Nada singles chronology
| "Les Bicyclettes de Belsize" (1968) | "Ma che freddo fa" (1969) | "Biancaneve" (1969) |

Audio
- "Ma che freddo fa" on YouTube

= Ma che freddo fa =

1969 song composed by Claudio Mattone

"Ma che freddo fa" ("How Cold It Is") is a 1969 song composed by Claudio Mattone (music) and Franco Migliacci (lyrics). The song premiered at the 19th edition of the Sanremo Music Festival with a double performance of Nada and The Rokes, placing at the fifth place. The first verses include a citation of Donovan's "Laléna". Nada's version was a massive success, selling about one million copies, mainly in the Italian and Spanish markets.

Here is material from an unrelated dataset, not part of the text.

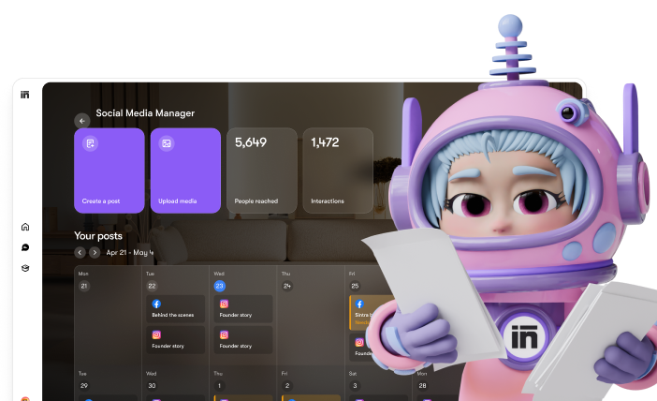Go to the previous date range in Your posts
Image resolution: width=657 pixels, height=401 pixels.
(x=80, y=253)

The song was later covered by numerous artists, including Mina, Giusy Ferreri, Renzo Arbore, Piccola Orchestra Avion Travel, and, with the title "Et pourtant j'ai froid", Dalida.

==Track listing==
=== Nada version ===
- 7" single - TL 19
1. "Ma che freddo fa" (Claudio Mattone, Franco Migliacci)
2. "Una rondine bianca" (Claudio Mattone)

=== The Rokes version ===
- 7" single - AN 4172
1. "Ma che freddo fa" (Claudio Mattone, Franco Migliacci)
2. "Per te, per me" (Shel Shapiro, Franco Migliacci)

== Charts ==

| Chart (1969) | Peak position |
|---|---|
| Argentina (CAPIF) | 3 |
| Italy (Musica e dischi) | 1 |
| Spain (AFYVE) | 6 |

==Certifications==

| Region | Certification | Certified units/sales |
| Italy 1969 sales | — | 600,000 |
| Italy (FIMI) From 2009 | Gold | 35,000^{‡} |
Summaries
| Worldwide | — | 1,000,000 |
^{‡} Sales+streaming figures based on certification alone.